Uluslararası düzeyde yapılan PIRLS ve PISA gibi araştırmalarda öğrencilerimizin okuduğunu anlama becerileri düşük çıkmıştır. PIRLS (2001) araştırmasında ilkokul 4. sınıf (9 yaş) öğrencilerinin okuma ve anlama becerileri standart test ve anketlerle belirlenmekte ve araştırmaya katılan ülkelerin verileri ile karşılaştırılarak benzerlik ve farklılıklar ortaya çıkarılmaktadır. Bu araştırmada Türkiye, 35 katılımcı ülke arasında 28. sırada yer almıştır (MEB, 2003). Öğrencilerin (15 yaş) okuma becerilerinin belirlenmesi amacıyla yapılan PISA (2012) araştırmasında, 34’ü OECD (Ekonomik İşbirliği ve Kalkınma Teşkilatı) üyesi ve 31’i diğer ülkeler olmak üzere toplam 65 ülke arasında, Türkiye 42. sırada yer almıştır (MEB, 2013). Bu araştırmaların sonuçları, öğrencilerimizin okuma ve anlama becerilerini geliştirmeye yönelik çalışmaların yapılmasını gerektirmektedir.
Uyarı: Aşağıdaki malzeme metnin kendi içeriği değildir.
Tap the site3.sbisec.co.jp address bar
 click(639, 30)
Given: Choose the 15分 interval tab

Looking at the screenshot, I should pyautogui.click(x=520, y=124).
Okuduğunu anlama becerilerinin etkinliğini artırmak, çeşitli stratejilerin kullanılması ile mümkündür. Stratejilerin kullanılması, öğrenci ve öğretmenlere metnin işlenişi ve konunun anlaşılması sırasında kolaylık sağlamaktadır (Dönmez ve Yazıcı, 2006). İyi okuyucuların okuduklarını anlamak için kullandıkları gelişmiş stratejileri

(21)

vardır (Vacca ve Vacca, 2005). Okuduğunu anlama stratejileri; öğretilebilen, geliştirilebilen ve gerektiğinde değiştirilebilen özelliklere sahiptir (Beydoğan, 2010).

Anlama stratejilerinin öğretmen tarafından gösterilmesi, model veya rehber olarak öğretilmesi, öğrencilerin bu stratejileri öğrenmelerini ve etkin kullanmalarını sağlayacaktır. Bu stratejileri başarıyla öğrenen öğrenciler, öğretmenden bağımsız okuyucular olacaktır (Ulusal Okuma Paneli [NRP], 2000). Verilen okuma eğitimlerinin sonunda, anlama stratejilerini etkin kullanabilen bağımsız okuyucuların yetiştirilmesi hedeflenmelidir.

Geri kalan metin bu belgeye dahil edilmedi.